Hawk Chicks Grow Tougher Each Day (European Common Buzzard)
Buzzard chicks grow up tough. Their nests are open to the wind and rain and if they drop their food from these high-up structures, it’s gone forever. See how early trials turn these young birds of prey into resilient risk-takers, eager to be the first to fly and head out into the wild.
Common buzzards (Buteo buteo) are found on almost every continent. They belong to the hawk family. In the US, the term buzzard is often used to describe vultures, which is not at all what this species is.
Buzzards nest in dizzyingly-high tree tops in loosely-built structures made from sticks. This means that when the chicks are old enough to no longer need brooding, they are exposed to wind and rain storms. Also, as they get bigger, and begin to stretch their legs, there is little space in these open-structures and these chicks need to cling on if they are going to avoid falling.

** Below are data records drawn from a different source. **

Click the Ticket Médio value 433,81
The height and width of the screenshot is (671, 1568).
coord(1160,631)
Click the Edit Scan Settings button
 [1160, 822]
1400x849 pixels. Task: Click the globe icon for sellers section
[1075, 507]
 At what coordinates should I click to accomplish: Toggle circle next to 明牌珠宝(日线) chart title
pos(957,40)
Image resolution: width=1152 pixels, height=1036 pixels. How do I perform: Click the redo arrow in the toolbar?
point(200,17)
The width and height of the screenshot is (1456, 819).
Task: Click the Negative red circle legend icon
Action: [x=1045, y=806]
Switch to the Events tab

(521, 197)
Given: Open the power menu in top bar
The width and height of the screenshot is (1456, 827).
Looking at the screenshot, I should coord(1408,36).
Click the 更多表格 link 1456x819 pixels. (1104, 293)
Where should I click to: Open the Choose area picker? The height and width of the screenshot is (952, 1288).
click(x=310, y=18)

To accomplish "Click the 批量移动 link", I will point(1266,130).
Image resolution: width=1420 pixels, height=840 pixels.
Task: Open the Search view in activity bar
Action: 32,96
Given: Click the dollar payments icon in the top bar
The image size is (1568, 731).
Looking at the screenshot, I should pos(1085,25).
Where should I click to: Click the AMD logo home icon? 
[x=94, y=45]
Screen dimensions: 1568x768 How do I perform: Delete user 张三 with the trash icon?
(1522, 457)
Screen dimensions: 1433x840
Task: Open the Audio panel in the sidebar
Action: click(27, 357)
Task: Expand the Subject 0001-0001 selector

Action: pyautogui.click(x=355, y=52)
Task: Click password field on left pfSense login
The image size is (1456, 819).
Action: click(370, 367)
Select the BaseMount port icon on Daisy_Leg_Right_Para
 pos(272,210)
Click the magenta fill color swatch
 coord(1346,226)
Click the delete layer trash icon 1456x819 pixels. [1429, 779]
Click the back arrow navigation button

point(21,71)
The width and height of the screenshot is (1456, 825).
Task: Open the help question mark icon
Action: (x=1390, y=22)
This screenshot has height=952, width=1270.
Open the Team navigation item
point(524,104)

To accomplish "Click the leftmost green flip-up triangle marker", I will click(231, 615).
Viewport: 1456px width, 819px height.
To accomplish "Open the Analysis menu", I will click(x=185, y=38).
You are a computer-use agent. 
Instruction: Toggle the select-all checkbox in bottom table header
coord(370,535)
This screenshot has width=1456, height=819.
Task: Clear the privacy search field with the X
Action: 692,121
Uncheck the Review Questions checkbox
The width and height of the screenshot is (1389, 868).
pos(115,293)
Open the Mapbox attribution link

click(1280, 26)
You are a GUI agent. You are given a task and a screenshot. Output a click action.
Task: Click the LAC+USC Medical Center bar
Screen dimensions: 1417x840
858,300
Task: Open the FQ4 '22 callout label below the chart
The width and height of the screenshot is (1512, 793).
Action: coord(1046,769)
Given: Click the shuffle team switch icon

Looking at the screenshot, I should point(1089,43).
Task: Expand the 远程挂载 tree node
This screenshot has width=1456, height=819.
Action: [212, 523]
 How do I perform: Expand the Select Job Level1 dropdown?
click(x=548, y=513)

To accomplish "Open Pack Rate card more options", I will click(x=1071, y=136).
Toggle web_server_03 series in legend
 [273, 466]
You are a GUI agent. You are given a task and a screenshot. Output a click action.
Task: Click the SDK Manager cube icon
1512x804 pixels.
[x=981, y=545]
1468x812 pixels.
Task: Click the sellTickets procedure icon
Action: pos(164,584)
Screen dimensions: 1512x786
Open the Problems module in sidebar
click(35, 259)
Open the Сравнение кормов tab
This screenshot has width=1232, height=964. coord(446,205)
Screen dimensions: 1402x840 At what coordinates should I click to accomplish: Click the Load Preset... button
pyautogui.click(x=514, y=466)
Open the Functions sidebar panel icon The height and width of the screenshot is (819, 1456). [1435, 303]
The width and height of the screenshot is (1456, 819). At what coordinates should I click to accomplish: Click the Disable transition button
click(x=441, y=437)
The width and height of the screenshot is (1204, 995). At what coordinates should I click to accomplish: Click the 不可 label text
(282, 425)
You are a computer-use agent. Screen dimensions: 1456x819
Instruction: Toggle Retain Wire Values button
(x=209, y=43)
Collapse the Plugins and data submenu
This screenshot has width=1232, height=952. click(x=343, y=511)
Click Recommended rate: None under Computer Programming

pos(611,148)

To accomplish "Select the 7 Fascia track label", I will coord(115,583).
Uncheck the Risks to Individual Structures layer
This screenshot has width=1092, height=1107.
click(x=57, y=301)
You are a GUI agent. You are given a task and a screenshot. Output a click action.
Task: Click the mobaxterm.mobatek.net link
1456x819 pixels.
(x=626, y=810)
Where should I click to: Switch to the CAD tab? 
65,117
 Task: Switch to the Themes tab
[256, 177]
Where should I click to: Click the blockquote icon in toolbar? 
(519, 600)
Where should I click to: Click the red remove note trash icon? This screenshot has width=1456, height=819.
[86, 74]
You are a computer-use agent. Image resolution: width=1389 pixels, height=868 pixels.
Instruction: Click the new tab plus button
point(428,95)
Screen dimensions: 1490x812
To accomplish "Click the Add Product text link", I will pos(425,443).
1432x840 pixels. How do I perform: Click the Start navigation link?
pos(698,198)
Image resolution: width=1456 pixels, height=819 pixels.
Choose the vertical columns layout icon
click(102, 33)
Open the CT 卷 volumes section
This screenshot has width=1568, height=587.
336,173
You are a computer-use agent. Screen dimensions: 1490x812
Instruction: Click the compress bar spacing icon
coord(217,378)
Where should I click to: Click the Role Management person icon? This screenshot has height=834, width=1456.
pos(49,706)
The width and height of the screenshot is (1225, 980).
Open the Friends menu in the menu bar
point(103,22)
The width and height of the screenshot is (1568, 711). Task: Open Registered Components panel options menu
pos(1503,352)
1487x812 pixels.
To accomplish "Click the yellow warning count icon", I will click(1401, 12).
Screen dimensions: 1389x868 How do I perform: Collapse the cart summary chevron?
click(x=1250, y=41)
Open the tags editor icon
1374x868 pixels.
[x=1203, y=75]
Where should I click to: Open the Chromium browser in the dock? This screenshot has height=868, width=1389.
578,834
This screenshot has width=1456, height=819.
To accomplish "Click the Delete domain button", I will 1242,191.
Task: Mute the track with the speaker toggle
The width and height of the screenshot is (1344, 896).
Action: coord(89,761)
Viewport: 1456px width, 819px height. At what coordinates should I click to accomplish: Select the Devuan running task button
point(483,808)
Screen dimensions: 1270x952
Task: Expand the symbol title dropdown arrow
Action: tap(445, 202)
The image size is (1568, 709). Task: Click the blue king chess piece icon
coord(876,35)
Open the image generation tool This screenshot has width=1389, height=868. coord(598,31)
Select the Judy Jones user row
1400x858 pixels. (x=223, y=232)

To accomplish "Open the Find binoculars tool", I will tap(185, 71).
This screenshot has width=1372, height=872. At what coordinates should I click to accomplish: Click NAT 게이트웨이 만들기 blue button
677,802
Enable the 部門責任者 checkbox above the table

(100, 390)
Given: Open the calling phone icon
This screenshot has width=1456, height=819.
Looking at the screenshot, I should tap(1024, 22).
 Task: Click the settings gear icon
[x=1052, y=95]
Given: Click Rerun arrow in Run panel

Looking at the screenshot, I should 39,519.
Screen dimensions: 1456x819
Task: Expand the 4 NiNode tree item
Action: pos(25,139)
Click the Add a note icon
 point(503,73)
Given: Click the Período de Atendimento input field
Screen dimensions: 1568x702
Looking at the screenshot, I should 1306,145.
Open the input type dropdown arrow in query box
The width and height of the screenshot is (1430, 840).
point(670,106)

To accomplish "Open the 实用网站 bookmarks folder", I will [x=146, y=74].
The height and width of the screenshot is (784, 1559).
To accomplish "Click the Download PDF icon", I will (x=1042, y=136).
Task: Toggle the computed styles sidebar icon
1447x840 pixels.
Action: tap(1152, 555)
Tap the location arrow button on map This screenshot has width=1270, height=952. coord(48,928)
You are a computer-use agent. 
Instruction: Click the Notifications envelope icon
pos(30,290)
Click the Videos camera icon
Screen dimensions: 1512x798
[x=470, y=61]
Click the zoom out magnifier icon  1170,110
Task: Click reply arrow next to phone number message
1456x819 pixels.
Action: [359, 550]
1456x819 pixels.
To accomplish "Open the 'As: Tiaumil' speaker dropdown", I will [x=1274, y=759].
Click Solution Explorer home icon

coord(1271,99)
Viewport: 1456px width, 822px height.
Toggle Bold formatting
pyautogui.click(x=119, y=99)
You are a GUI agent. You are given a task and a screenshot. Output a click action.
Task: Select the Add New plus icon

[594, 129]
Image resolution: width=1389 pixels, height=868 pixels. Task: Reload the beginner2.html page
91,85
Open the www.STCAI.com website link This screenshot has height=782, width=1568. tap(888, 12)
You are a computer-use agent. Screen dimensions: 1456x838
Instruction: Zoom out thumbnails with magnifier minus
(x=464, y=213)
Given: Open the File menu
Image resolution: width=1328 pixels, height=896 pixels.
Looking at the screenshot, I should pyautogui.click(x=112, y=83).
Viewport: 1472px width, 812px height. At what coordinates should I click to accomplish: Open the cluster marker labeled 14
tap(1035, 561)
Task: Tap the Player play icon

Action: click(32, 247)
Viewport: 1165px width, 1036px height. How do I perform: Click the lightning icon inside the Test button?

The adult birds are very diligent parents. Once the chicks no longer need brooding, they stay close to the nest, bringing in a varied diet that includes small mammals, birds, and even lizards. The female is responsible for feeding the chicks and will tear up larger meals for the chicks.
Chicks grow up tough
These chicks can handle small prey items on their own from about four weeks. But life in an exposed nest is tough, and if one drops its meal there’s no getting it back! This tough upbringing leads to a drive for independence. Just watch how the eldest chick is not afraid to take risks. It is quite a show-off too, jumping to the nearest branch and flapping its wings whilst its siblings look on.
Young vs old
Buzzard chicks hatch at three-day intervals, so there’s nearly a week between the eldest the youngest. By the time the eldest if 50 days old, it has left the nest.
I locate this juvenile buzzard in a tree nearby. It is incredible to see it exploring the world beyond the nest…… and it’s just beautiful to watch as it takes to the wing!